PROBLEM DESCRIPTION
Set all the entries down once more, with nothing altered.

+++

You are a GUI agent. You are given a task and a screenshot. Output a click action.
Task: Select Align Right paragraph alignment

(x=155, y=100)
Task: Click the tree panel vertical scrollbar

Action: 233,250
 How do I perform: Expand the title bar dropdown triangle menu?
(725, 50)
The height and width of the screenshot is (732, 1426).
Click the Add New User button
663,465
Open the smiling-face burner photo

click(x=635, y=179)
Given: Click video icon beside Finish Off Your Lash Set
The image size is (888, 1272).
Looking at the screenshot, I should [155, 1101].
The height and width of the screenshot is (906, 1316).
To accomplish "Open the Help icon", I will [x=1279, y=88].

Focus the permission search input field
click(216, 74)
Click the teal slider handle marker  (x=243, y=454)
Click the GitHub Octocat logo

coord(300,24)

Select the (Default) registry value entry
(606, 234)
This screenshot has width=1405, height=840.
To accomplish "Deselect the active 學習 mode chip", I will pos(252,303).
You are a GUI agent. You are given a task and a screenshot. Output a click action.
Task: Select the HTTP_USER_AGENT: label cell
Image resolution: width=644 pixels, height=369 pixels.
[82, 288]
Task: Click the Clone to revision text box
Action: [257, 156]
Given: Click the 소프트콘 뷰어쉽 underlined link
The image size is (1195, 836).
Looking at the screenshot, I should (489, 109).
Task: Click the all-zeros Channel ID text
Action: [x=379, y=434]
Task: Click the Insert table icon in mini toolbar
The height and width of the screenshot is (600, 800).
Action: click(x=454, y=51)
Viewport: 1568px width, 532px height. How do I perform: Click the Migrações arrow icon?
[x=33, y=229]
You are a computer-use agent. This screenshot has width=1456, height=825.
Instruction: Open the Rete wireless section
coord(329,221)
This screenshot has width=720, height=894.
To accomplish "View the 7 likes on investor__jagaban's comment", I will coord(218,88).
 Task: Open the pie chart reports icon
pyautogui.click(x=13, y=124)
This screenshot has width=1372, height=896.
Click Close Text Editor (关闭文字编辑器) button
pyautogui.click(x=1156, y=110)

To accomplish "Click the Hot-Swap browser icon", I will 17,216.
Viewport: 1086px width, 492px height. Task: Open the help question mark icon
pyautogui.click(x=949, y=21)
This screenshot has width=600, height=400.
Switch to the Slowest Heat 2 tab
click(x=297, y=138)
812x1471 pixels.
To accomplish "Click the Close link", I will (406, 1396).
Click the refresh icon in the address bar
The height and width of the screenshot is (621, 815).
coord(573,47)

+++

TASK OUTPUT
You are a GUI agent. You are given a task and a screenshot. Output a click action.
Task: Select Align Right paragraph alignment

(x=155, y=100)
Task: Click the tree panel vertical scrollbar

Action: 233,250
 How do I perform: Expand the title bar dropdown triangle menu?
(725, 50)
The height and width of the screenshot is (732, 1426).
Click the Add New User button
663,465
Open the smiling-face burner photo

click(x=635, y=179)
Given: Click video icon beside Finish Off Your Lash Set
The image size is (888, 1272).
Looking at the screenshot, I should [155, 1101].
The height and width of the screenshot is (906, 1316).
To accomplish "Open the Help icon", I will [x=1279, y=88].

Focus the permission search input field
click(216, 74)
Click the teal slider handle marker  (x=243, y=454)
Click the GitHub Octocat logo

coord(300,24)

Select the (Default) registry value entry
(606, 234)
This screenshot has width=1405, height=840.
To accomplish "Deselect the active 學習 mode chip", I will pos(252,303).
You are a GUI agent. You are given a task and a screenshot. Output a click action.
Task: Select the HTTP_USER_AGENT: label cell
Image resolution: width=644 pixels, height=369 pixels.
[82, 288]
Task: Click the Clone to revision text box
Action: [257, 156]
Given: Click the 소프트콘 뷰어쉽 underlined link
The image size is (1195, 836).
Looking at the screenshot, I should (489, 109).
Task: Click the all-zeros Channel ID text
Action: [x=379, y=434]
Task: Click the Insert table icon in mini toolbar
The height and width of the screenshot is (600, 800).
Action: click(x=454, y=51)
Viewport: 1568px width, 532px height. How do I perform: Click the Migrações arrow icon?
[x=33, y=229]
You are a computer-use agent. This screenshot has width=1456, height=825.
Instruction: Open the Rete wireless section
coord(329,221)
This screenshot has width=720, height=894.
To accomplish "View the 7 likes on investor__jagaban's comment", I will coord(218,88).
 Task: Open the pie chart reports icon
pyautogui.click(x=13, y=124)
This screenshot has width=1372, height=896.
Click Close Text Editor (关闭文字编辑器) button
pyautogui.click(x=1156, y=110)

To accomplish "Click the Hot-Swap browser icon", I will 17,216.
Viewport: 1086px width, 492px height. Task: Open the help question mark icon
pyautogui.click(x=949, y=21)
This screenshot has width=600, height=400.
Switch to the Slowest Heat 2 tab
click(x=297, y=138)
812x1471 pixels.
To accomplish "Click the Close link", I will (406, 1396).
Click the refresh icon in the address bar
The height and width of the screenshot is (621, 815).
coord(573,47)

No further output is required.